La palabra pandemia
Es un castigo: es de la estirpe de hecatombe, catástrofe, apocalipsis, esos compuestos griegos que anuncian lo terrible


No es extraño que estemos como estamos: vivimos, desde hace más de un año, en una palabra que nunca habíamos usado. Por desgracia es coherente: vivimos una situación que nunca habíamos vivido —y ni siquiera imaginado. La vida está hecha de sucesos muy diversos —extraordinarios, tristes, aburridos— pero imaginables; esta es la primera vez que nos sucede a millones y millones algo que ni temíamos. Ni en nuestras peores pesadillas nos veíamos encerrados, enmascarados, sometidos a caprichos confusos, tan ignorantes, aterrados: esos grotescos que ahora son la norma.
Y la palabra está a la altura. La palabra pandemia es un castigo: es de la estirpe de hecatombe, catástrofe, apocalipsis, esos compuestos griegos que anuncian lo terrible.
Hecatombe viene de hekaton —cien— y bous —bueyes— porque era el sacrificio tumultuoso de cien bueyes; catástrofe, de cata —hacia abajo— y strofi —girar— por decir que la suerte se hundió; apocalipsis, más leve, es solo apo —fuera— y calipto —esconder— para decir revelación. Son palabras hechas de dos palabras, cruces peligrosos. Pandemia sigue el mismo modelo con recochineo: pan es todos, demos es pueblo. Una pandemia es lo que le sucede a todo el pueblo, a todos los pueblos.
(Fue otro de esos momentos que solo entendemos cuando ya pasaron: el 11 de marzo de 2020 aquel virus chino había matado a 4.921 personas y la Organización Mundial de la Salud, en medio de sus confusiones habituales, decretó que la situación merecía la calificación de pandemia. Parecía una tontería, puro nominalismo: qué más daba que fuera pandemia o academia o infodemia. Entonces no sabíamos).
Ahora, un año más tarde, ya nos acostumbramos: vivimos ahí. Y sin embargo se diría que también en esto hemos vivido equivocados. Si pandemia es lo que les sucede a todos los pueblos, les sucede de formas tan distintas que es abusivo postular que lo mismo les sucede a todos. La vacuna es un ejemplo brusco: ¿qué semejanza, digamos, entre lo que les sucede a los israelíes o los emiratíes o los americanos, vacunados a tope, y a los españoles o los italianos o los uruguayos, vacunados alguito, y a los gaboneses o los paraguayos o los tailandeses, vacunados nada?
En un mundo donde decir todos es un abuso de lenguaje, las vacunas muestran esa diferencia como pocos eventos conocidos. Los países más ricos las concentran como concentran todo el resto: riquezas, recursos, armas, saberes, la comida —y esa concentración consigue que les falte a tantos otros. En estos tres o cuatro meses de campañas, Norteamérica y Europa usaron casi la mitad de las vacunas que se aplicaron en el mundo —con un décimo de su población.
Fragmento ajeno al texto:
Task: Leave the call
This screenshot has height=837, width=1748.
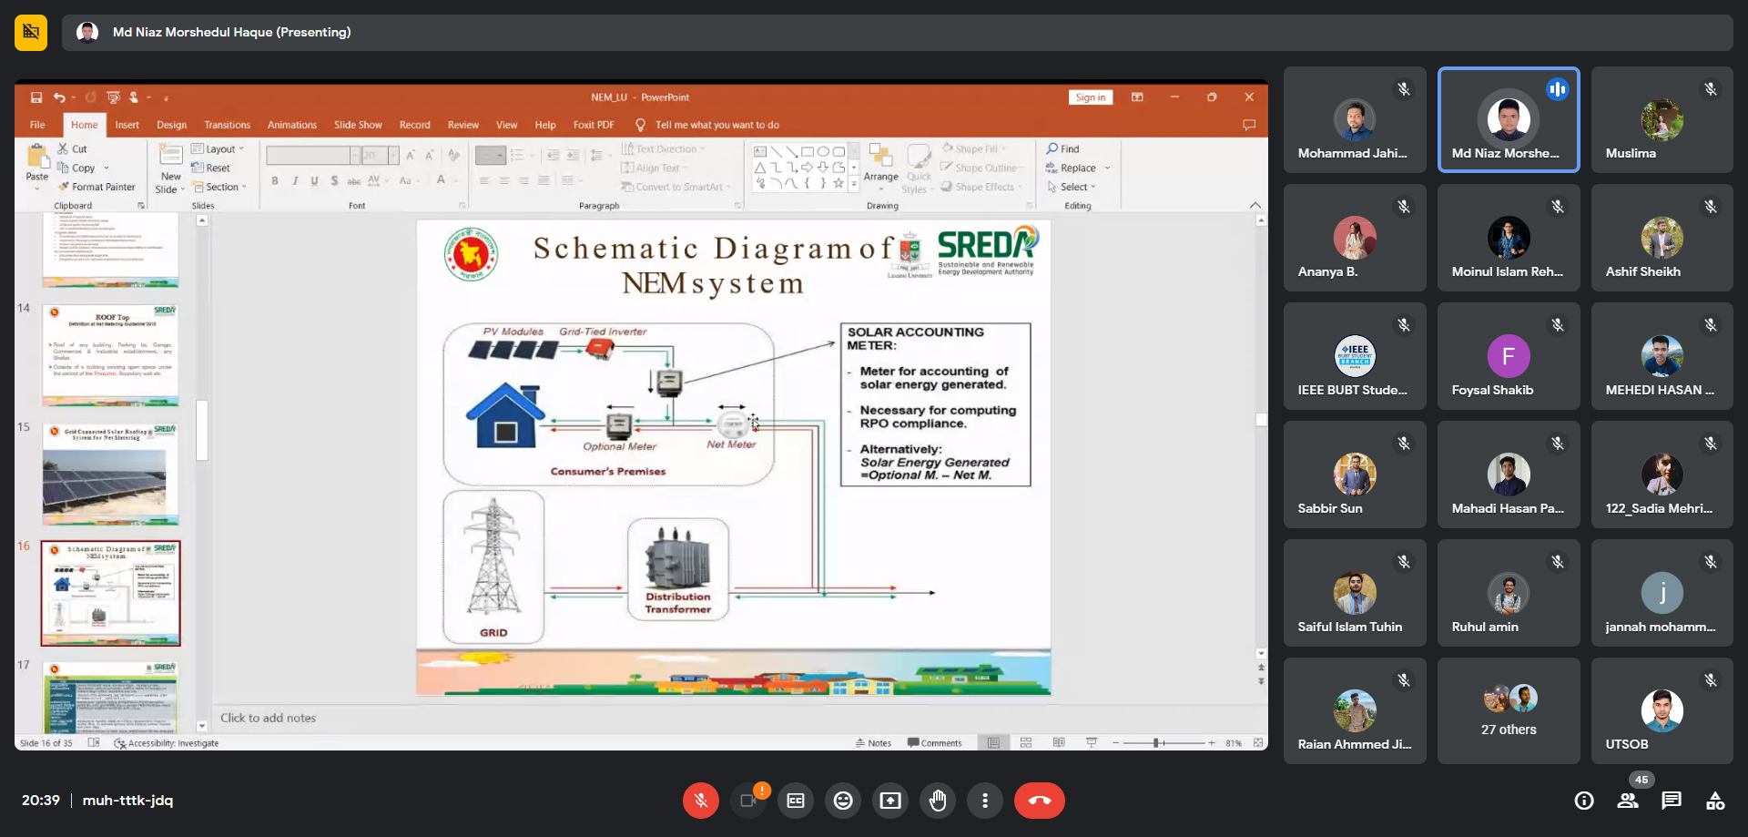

Y aun así no consiguen curarse y les faltan dosis y el resto del planeta se degrada y queda claro, cada vez más claro, que salvarse solo es brutalmente injusto y, peor, que no sirve: que salvarse solo no es salvarse. La pandemia es catástrofe, hecatombe, etcétera. La pandemia es de todos.
Ahora sí lo sabemos: si alguna vez hubo una vez en que pareció necesario cambiar normas y costumbres, esa vez es esta. Por eso me sorprende que, aun así, gobiernos y organismos internacionales no hayan decidido apostatar —por un ratito— de la sacrosanta propiedad privada: recuperar y distribuir las patentes de esas vacunas para que se produzcan cuantas más mejor en todos los laboratorios que puedan hacerlo. Me sorprende todavía más que las ¿izquierdas? del mundo no lo conviertan en clamor, movimiento imparable, reclamos en las calles del planeta: Vacunas Para Todos. Lo podemos hacer; solo lo impiden las mismas normas que siempre impiden casi todo.
No lo hacemos. Deben ser, seguramente, los efectos secundarios de la covid: que, además de frágiles, nos volvimos todavía más tontos, más sometidos, más insignificantes. Para esa pandemia, que se sepa, todavía no hay vacuna.